Hoje são raros os municípios que oferecem serviço adequado; demanda ficou para os Caps
MENTAL
COLUNA DE DOMINGO O anúncio da Universidade do Contestado (UNC) de que via adaptar o núcleo de Marcílio Dias para transformá-lo em um internato para estudantes de Medicina de três campi da Universidade e ali montar uma clínica de saúde mental não poderia vir em melhor hora. Alia um problema interno – a necessidade de fazer esse grande espaço funcionar – a um enorme problema social que vem a ser a dificuldade em se encontrar espaços de internamento para pessoas acometidas de transtornos mentais. A UNC reservou R$ 10 milhões para o investimento que está em vias de se iniciar.
Reportagem recente da Folha de S.Paulo mostrou que em uma década, a oferta de leitos psiquiátricos no SUS caiu mais da metade. Entre 2013 e 2023, passou de 17,3 para oito leitos por 100 mil habitantes, uma queda de 53,7%. Em números absolutos, a redução foi de 51,2% (33.454 para 16.326). No mesmo período, houve aumento de 18,7% dos leitos privados (10 mil para 12,5 mil).
A queda dos leitos públicos é explicada como reflexo da política nacional de saúde mental, instituída pela lei 10.216 de 2001, que reorientou o modelo de assistência a pessoas com transtornos psiquiátricos, hoje ancorado na Rede de Atenção Psicossocial (Raps), constituída por um conjunto integrado de diferentes serviços, como os Centros de Atenção Psicossocial (Caps), aliás, com uma unidade em Canoinhas.
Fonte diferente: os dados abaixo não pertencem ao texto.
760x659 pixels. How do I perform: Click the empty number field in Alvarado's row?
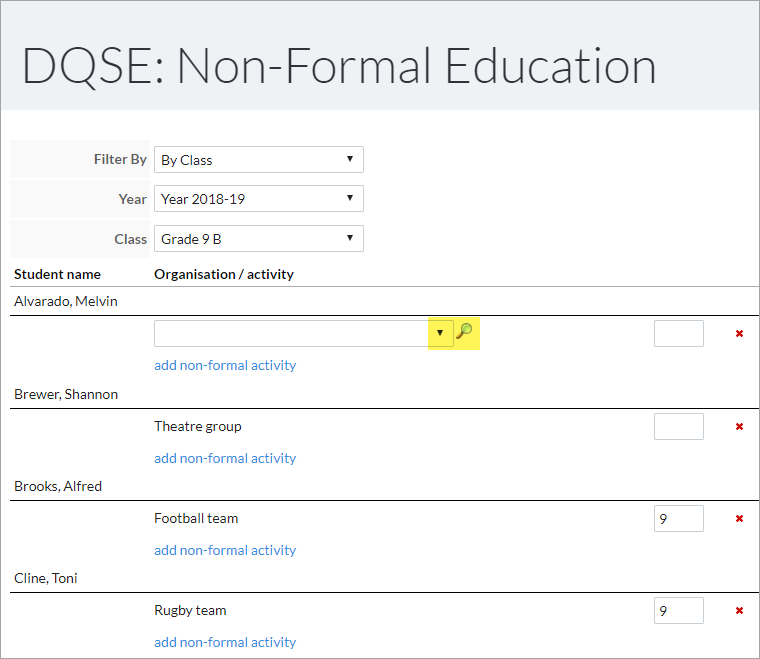pyautogui.click(x=679, y=333)
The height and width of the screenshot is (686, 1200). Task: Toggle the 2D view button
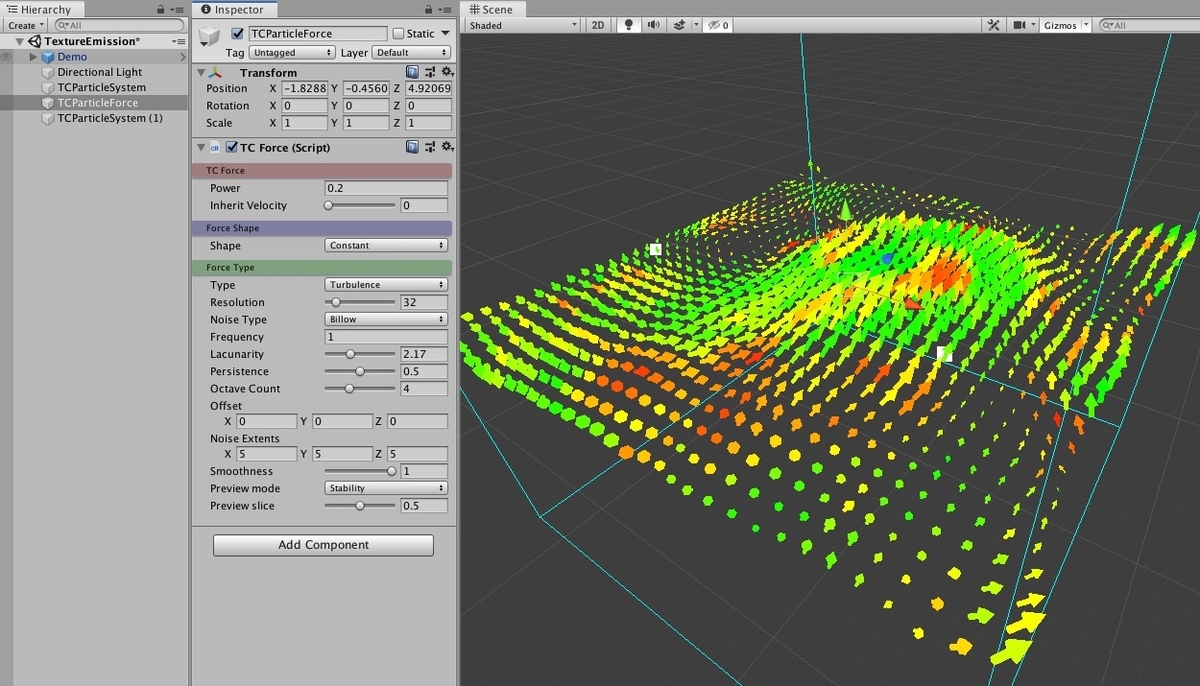pos(598,25)
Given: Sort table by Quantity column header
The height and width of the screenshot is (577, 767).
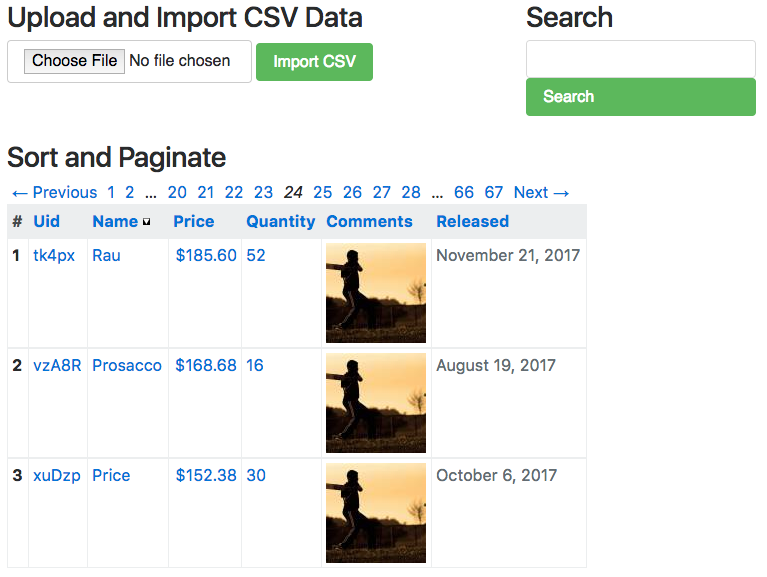Looking at the screenshot, I should click(x=280, y=222).
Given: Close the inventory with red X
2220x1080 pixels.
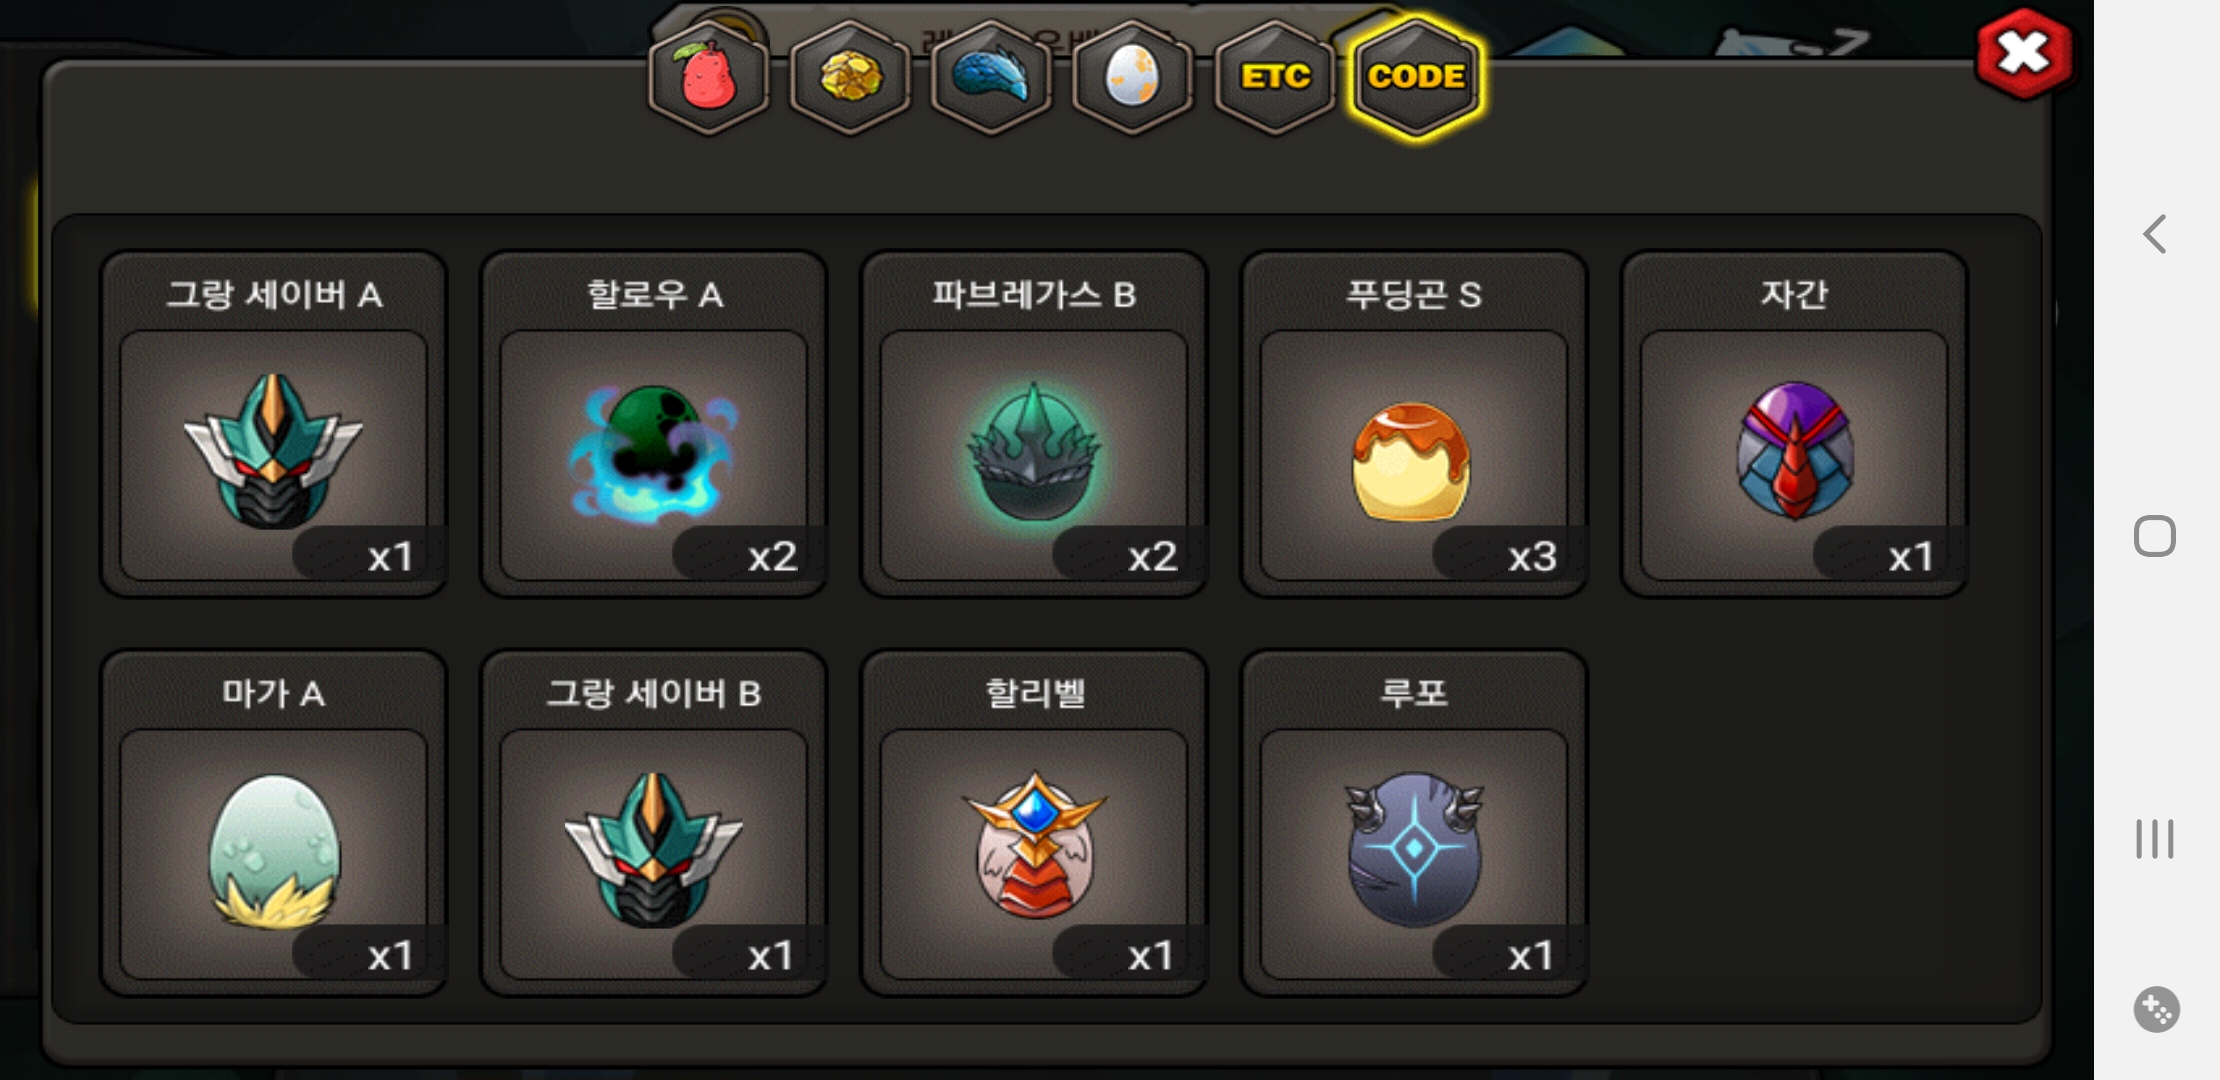Looking at the screenshot, I should 2025,54.
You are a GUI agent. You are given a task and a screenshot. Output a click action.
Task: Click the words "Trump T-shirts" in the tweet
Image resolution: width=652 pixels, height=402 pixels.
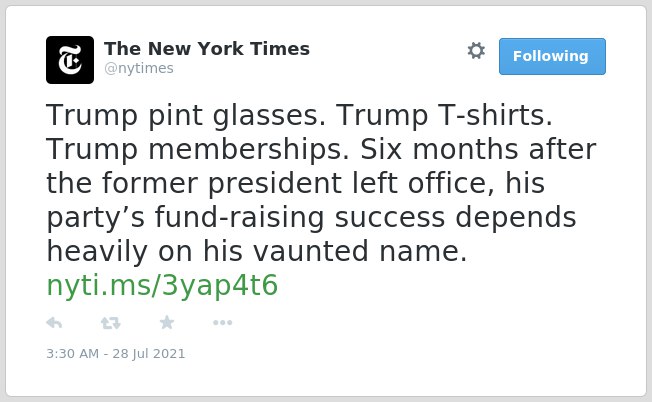pyautogui.click(x=444, y=115)
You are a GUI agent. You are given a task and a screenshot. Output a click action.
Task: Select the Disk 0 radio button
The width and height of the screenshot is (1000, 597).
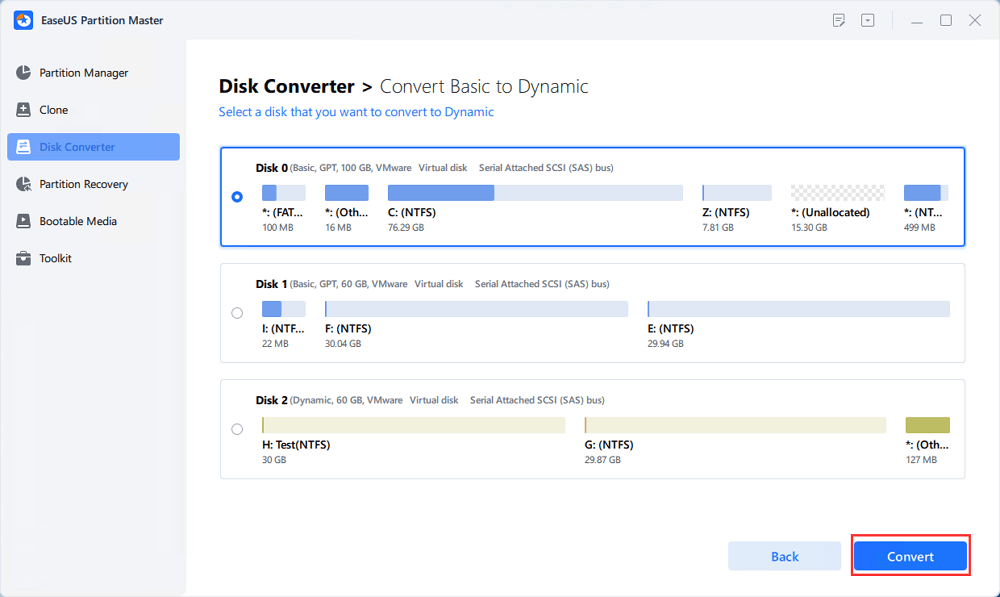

Se antes o cuidado era centrado no isolamento de pessoas em grandes hospitais, onde denúncias de maus-tratos eram recorrentes, o novo modelo previu o tratamento em liberdade por meio de equipamentos comunitários, nos territórios, priorizando a autonomia e a cidadania dos pacientes.
De acordo com a análise, ao mesmo tempo que ocorreu a queda de leitos públicos, a oferta de Caps cresceu 42,7%, saindo de 1,1 para 1,6 por 100 mil habitantes. Em números absolutos, passou de 2.224 para 3.343 unidades.
O grande porém é que o Caps não dá conta da demanda e, o mais relevante, da complexidade dos casos que chegam até a entidade. É aí que entra a importância de uma Clínica de Saúde Mental que, entre outros tratamentos, comporta a internação, medida premente para casos mais graves.
Sabe-se do passado sinistro dos manicômios brasileiros (leia Holocausto Brasileiro, de Daniela Arbex), mas o Brasil, como de costume, ao invés de atacar o problema e resolvê-lo diante de denúncias abismantes, optou por desmontar a estrutura.
O que faz a UNC, agora, ao investir em um empreendimento dessa natureza, respeitando todos os parâmetros e, acima de tudo, a dignidade humana é, não só um belo serviço público, como uma questão de condescendência. É óbvio que para se viabilizar, a estrutura deve priorizar convênios e particulares, mas o reitor Luciano Bendlin já manifestou o desejo de conveniar com o SUS e atender a parcela mais desfavorecida entre os que sofrem transtornos mentais. Boa notícia para Canoinhas e região. A cidade pode se tornar referência não só por simplesmente oferecer o serviço, mas sobretudo pela excelência desse serviço.